The city council will host public hearings each week on 10 properties until it gets through an exhaustive list of unseemly properties that have been given notice by Code Enforcement Officer Rodney Arwood.
Councilman Neal McCurdy, representing District A in LaFayette, said he isn’t sure of the exact number of houses the city had to consider but said Arwood has been working hard and “tagging a lot of houses.”
“We are trying to get them cleaned up because we have people just not taking care of properties and most of them live out of town,” he said. “They just leave the houses abandoned as well as the property. It just looks bad.”

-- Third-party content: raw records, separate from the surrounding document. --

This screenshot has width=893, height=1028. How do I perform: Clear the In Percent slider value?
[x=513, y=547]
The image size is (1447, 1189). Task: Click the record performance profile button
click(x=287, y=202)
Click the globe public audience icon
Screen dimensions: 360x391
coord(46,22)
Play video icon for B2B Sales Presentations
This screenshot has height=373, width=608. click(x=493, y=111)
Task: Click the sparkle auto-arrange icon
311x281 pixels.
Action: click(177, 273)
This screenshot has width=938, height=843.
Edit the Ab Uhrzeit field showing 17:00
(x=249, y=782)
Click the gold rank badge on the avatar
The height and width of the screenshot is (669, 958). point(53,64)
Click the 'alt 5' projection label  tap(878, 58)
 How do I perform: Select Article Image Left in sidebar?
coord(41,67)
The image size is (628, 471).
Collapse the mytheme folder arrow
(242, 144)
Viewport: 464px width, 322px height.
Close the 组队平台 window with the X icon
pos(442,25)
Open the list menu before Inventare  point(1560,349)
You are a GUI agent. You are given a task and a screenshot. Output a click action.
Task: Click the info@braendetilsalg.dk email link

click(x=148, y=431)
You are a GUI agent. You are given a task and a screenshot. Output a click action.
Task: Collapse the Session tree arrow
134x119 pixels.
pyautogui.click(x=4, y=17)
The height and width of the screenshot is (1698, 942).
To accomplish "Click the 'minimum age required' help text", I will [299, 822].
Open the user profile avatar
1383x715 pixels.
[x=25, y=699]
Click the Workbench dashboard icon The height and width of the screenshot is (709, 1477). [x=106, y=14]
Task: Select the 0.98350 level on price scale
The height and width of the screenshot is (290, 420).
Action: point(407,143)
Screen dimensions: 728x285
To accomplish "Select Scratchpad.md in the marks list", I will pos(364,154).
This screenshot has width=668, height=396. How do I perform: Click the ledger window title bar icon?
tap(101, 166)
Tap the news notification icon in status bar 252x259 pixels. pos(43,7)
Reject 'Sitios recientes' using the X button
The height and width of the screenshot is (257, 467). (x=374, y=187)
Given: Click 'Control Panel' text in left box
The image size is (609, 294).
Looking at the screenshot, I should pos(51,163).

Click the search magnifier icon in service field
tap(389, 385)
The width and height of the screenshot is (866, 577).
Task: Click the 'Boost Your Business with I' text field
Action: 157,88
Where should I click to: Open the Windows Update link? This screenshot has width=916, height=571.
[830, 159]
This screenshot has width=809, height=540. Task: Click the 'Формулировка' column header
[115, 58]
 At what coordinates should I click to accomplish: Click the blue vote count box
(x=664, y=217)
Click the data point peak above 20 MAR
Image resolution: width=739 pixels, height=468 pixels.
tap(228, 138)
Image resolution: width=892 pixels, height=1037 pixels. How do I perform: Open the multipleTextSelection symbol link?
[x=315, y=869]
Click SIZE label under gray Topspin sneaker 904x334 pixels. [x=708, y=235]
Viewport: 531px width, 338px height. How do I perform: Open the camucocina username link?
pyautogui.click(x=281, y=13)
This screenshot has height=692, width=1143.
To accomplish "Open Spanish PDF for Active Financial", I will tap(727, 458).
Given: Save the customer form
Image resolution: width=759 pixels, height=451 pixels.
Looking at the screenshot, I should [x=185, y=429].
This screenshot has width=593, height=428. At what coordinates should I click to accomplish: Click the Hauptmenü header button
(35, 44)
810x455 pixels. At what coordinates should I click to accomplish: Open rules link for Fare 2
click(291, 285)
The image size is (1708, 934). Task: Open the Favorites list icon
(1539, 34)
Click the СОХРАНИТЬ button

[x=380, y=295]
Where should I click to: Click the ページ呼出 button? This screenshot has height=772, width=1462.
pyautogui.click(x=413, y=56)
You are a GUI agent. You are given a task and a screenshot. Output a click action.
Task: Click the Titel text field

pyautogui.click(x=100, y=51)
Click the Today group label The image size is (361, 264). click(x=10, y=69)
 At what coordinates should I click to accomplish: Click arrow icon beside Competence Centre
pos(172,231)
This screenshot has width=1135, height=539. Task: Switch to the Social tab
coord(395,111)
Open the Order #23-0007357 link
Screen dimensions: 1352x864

He said not only are dilapidated properties eyesores to the community, but neighbors to those houses have started to complain.
The city has to follow a process that begins when the property is tagged by the code enforcement officer.
The owner of the property is then notified by certified mail.
Then, the owner has 60 days to clean it up. If not, the city can declare the property a nuisance.
This triggers a public hearing to determine if the city will move forward. Once the property is a nuisance, the city can either clean the property itself or pay to have it done, and a lien would be placed on the property.
At that point, the owner of the property would be responsible for paying for the work.
“We just want to make the place look better,” McCurdy said. “When people come in here and they see all these old, rundown houses, it leaves a bad taste. We are trying to attract people to come into the city.”
Councilman Toney Thomas said the city tried to do something similar 10 years ago, but didn’t really follow through with the punishment.
“This time we will,” he said.
However, that doesn’t mean the city will just tear down any property it sees fit.
“We are working with anyone who wants us to work with them,” Thomas said. “We aren’t doing this in a mean, ugly way. We just want the city to look a certain way.”
McCurdy agreed that the city will need to enforce the punishment to get property owners to take action.
“If we don’t put pressure on them, then they are going to do anything,” he said. “It’s time for a change.”
In summer, the unkempt properties bring several snakes and rodents to the houses, which can be another nuisance for nearby homeowners, Thomas said.
“You try to keep your home up and living by a property like that will keep your home’s property value down, thereby taking away from somebody that has a nice home,” he said. “It’s a real problem.”
At the most recent meeting, six properties were declared dilapidated, while three property owners were given 60 days to show progress on either improving the home or demolishing it.
The council plans to host a work session before its Jan. 28 meeting to determine how it wants to proceed with the properties already declared nuisance properties.